## BEGIN PROVIDED ENTRIES

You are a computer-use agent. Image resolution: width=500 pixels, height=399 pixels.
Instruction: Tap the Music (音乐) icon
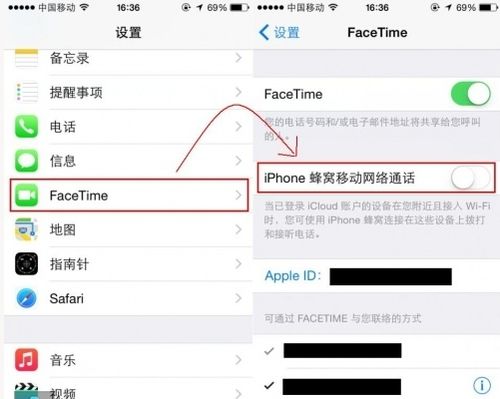pos(27,360)
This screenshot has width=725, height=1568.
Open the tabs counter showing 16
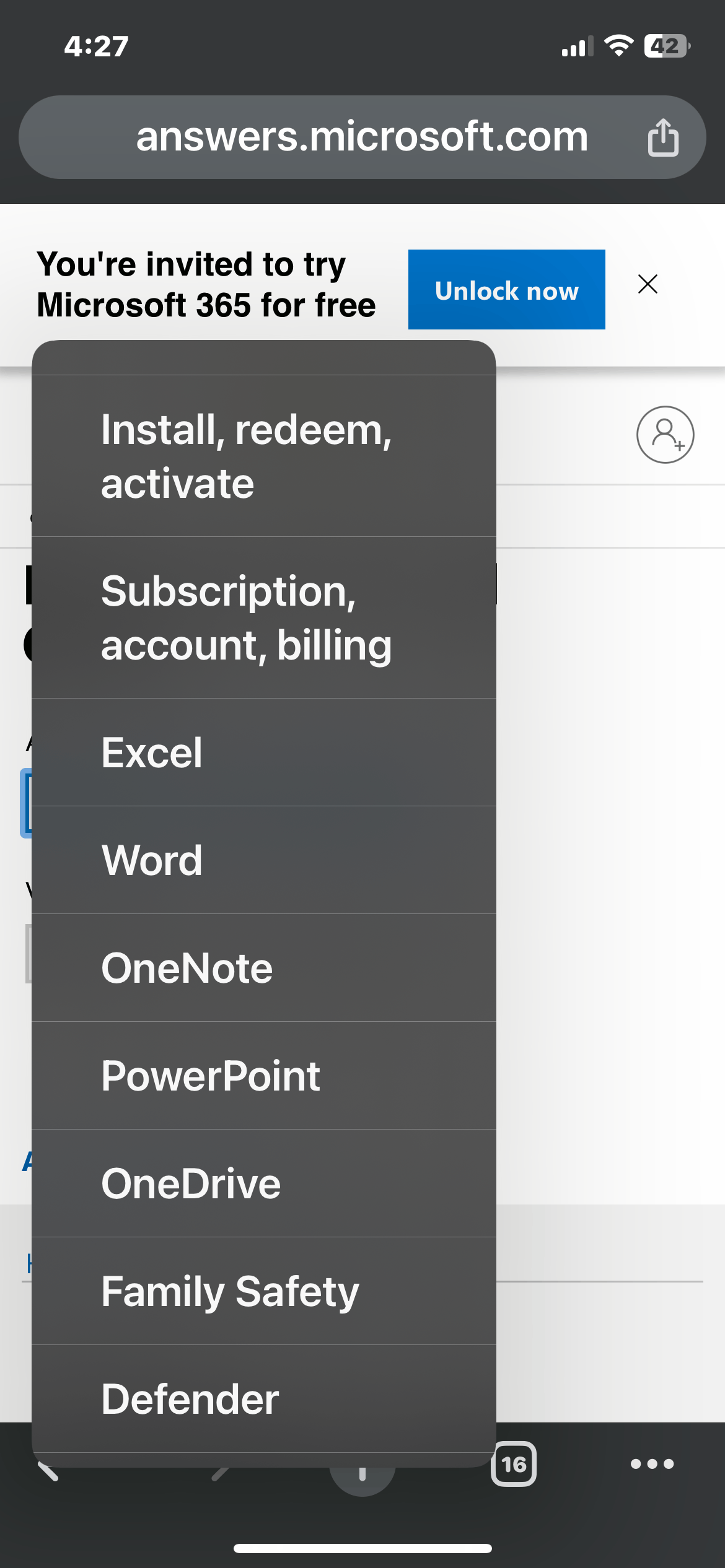514,1464
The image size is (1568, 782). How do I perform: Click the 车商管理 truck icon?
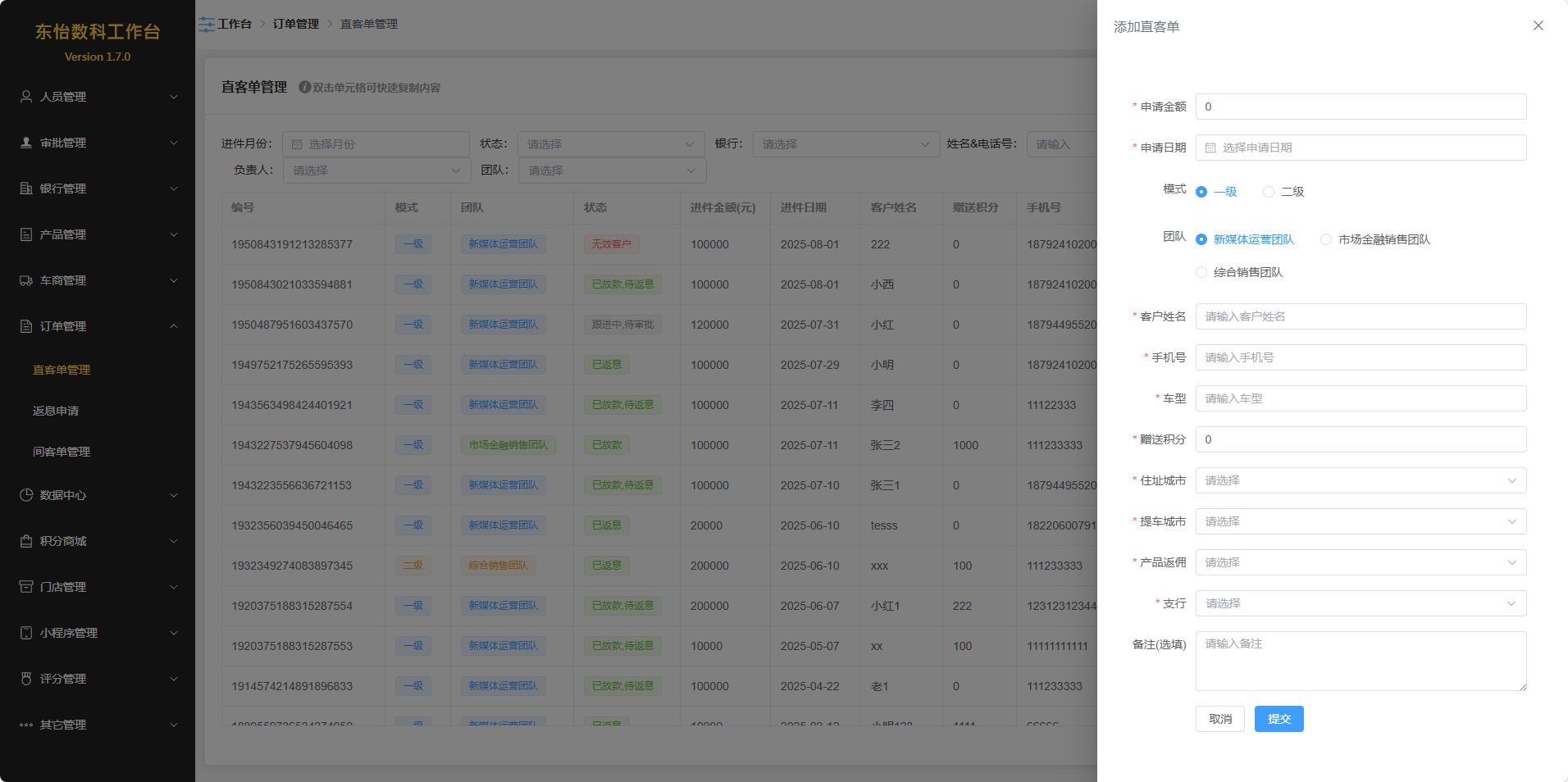pyautogui.click(x=26, y=280)
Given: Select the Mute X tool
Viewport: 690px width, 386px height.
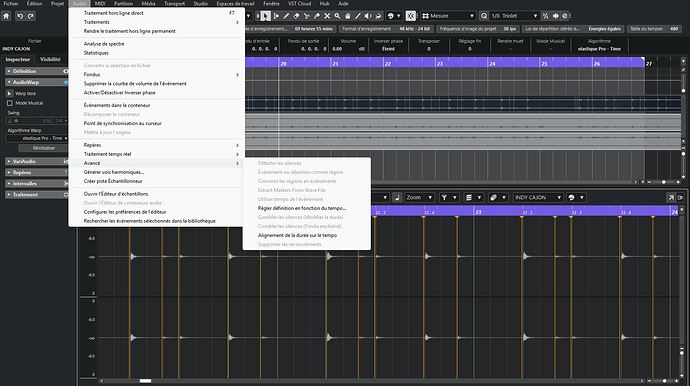Looking at the screenshot, I should pos(327,16).
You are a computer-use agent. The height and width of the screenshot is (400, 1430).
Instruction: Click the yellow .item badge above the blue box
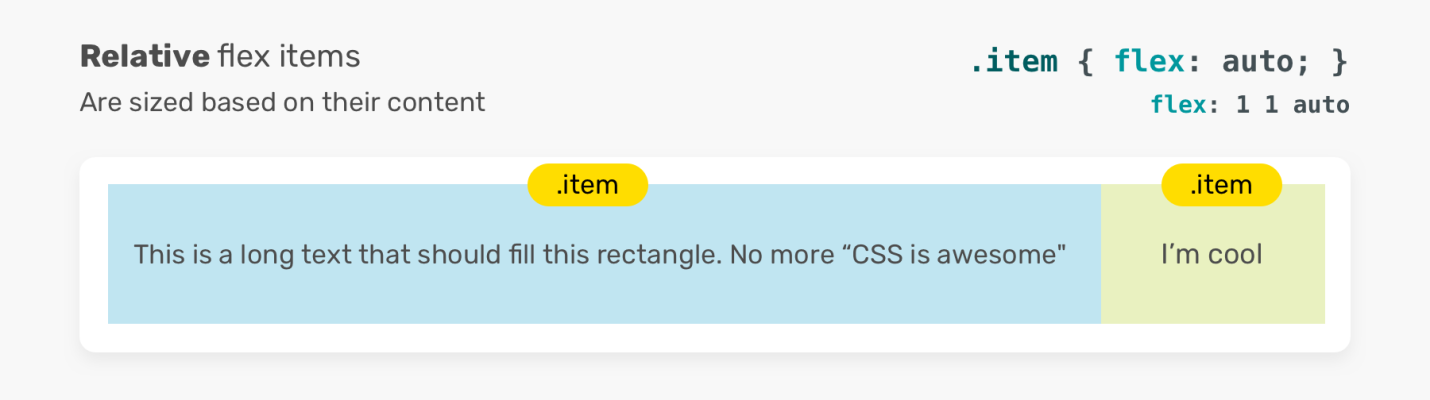tap(587, 185)
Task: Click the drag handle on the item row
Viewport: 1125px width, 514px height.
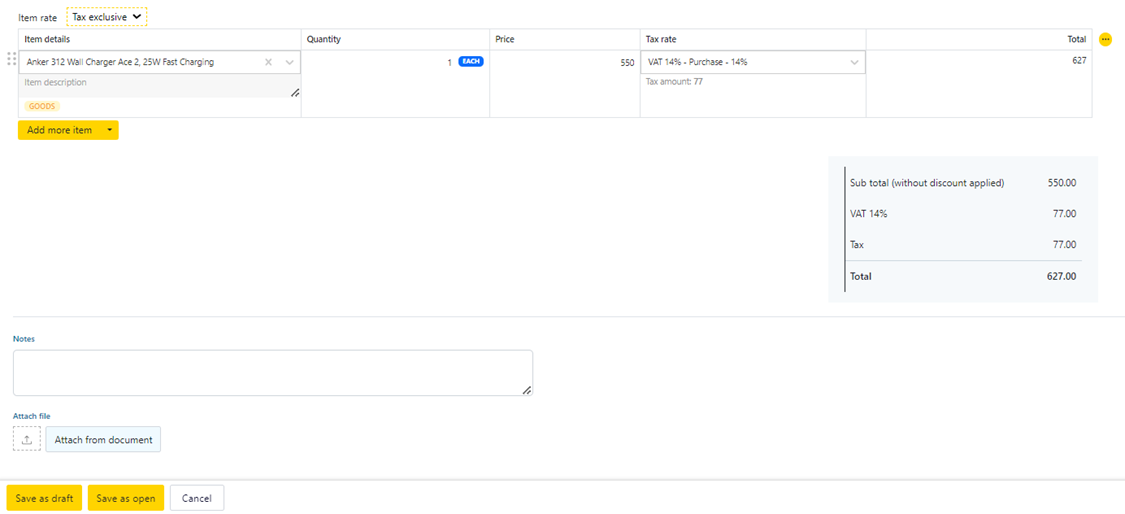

## END PROVIDED ENTRIES

GOAL
Reproduce the lines of every record above word for word, omitting the pictures.

WRITTEN REPLY
You are a computer-use agent. Image resolution: width=500 pixels, height=399 pixels.
Instruction: Tap the Music (音乐) icon
pos(27,360)
This screenshot has width=725, height=1568.
Open the tabs counter showing 16
514,1464
The image size is (1568, 782). How do I perform: Click the 车商管理 truck icon?
pyautogui.click(x=26, y=280)
Given: Select the Mute X tool
Viewport: 690px width, 386px height.
Looking at the screenshot, I should pos(327,16).
You are a computer-use agent. The height and width of the screenshot is (400, 1430).
Instruction: Click the yellow .item badge above the blue box
tap(587, 185)
Task: Click the drag handle on the item row
Viewport: 1125px width, 514px height.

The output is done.